僕が動かなければ、彼との関係が変わることがないことをこの身の裡に刻まれて、全てを明け渡すつもりで一歩踏み出した。
キスをして、抱きしめられて、深くまで探られて。
どこかぼんやり霞んでいる思考をまとめられないまま、さらりと頬をくすぐる感触に肩を竦める。その動きを追うように、肩口も細い銀糸にくすぐられて身を捩った。
清潔なシーツの上に放り出された寄る辺のない身体に、掬い上げるように丁寧な愛撫が施されていくのを、何故かどこか遠くから見ているみたいに知覚していた。
きっと自分はぐしゃぐしゃの顔になってる。汗や、涙や、他の色々なもので汚れているのに、チェズレイは僕に触れることをいとわない。潔癖症だと言っていたのに、大丈夫なんだろうか。ダメだと言われて放り出されたら、どうしたらいいかわからない。

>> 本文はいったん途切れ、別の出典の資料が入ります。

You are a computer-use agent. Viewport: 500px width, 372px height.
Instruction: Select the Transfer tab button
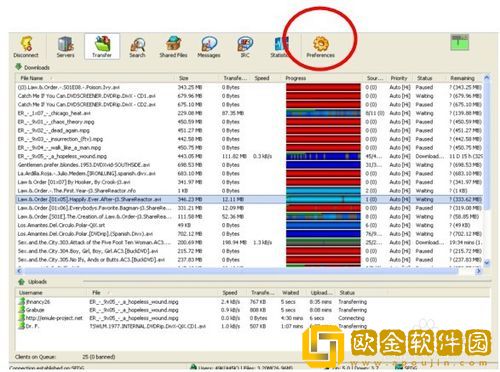click(x=102, y=46)
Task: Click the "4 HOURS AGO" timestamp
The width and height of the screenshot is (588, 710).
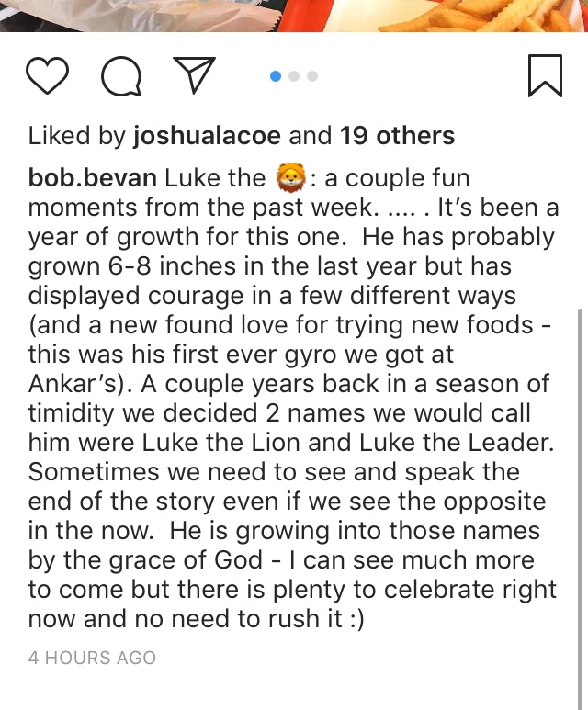Action: click(92, 658)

視界を遮るチェズレイの髪が肌をくすぐる度に、触れた場所がじわりと疼く。色素の薄い髪に閉じ込められてでもいるようで、身じろぎも出来ずにいた。
僕の上に乗り上げたチェズレイの額に、僅かに汗が浮いて、髪の毛が一筋はりついている。うつくしい紫の瞳にけぶるような睫毛の銀が重なり、濃い影を落とした目元はほんのりと朱を帯びて見えた。
普段なら決してそんな姿を見せることはない、髪のひとすじさえ完璧に整った、陶器でできた人形みたいなうつくしいひとが見せる、僕だけが今この時、見る事をゆるされた姿だ。
だから、もういい、と思えた。
ずっと触れてみたかったその髪に手を伸ばした。指に絡んだそれは、絹より滑らかだ。焦がれた髪を引き寄せて、その一房に口付ける。
「チェズレイ、好きだよ」
口にしてしまった言葉が、道の交わらない彼との垣根をあっさり取り払う。
そう、信じて疑わなかったのに。
虚を衝かれたように、宝石のような目が見ひらかれて、パチパチと忙しく瞬いた。行為とは別に、頬の赤みが広がっていく。

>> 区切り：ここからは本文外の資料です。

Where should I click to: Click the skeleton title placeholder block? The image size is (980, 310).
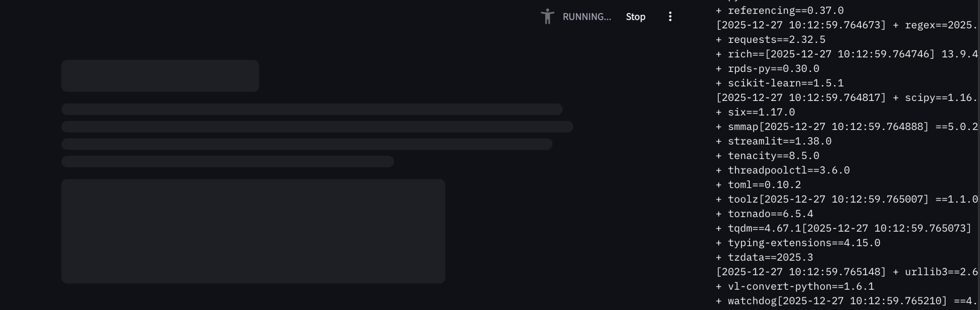pyautogui.click(x=160, y=76)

あからさまに表情を変えて狼狽える姿に驚いていると、ぎゅう、と抱きしめられる。
「えっ、あの」
「……嬉しいです」
言葉も、容姿も、飾ることに長けたそのひとの言葉と行動があまりに率直で。
たとえ道が交わらなくても、この恋を終わらせられない自分に、きっとその時ようやく気付いた。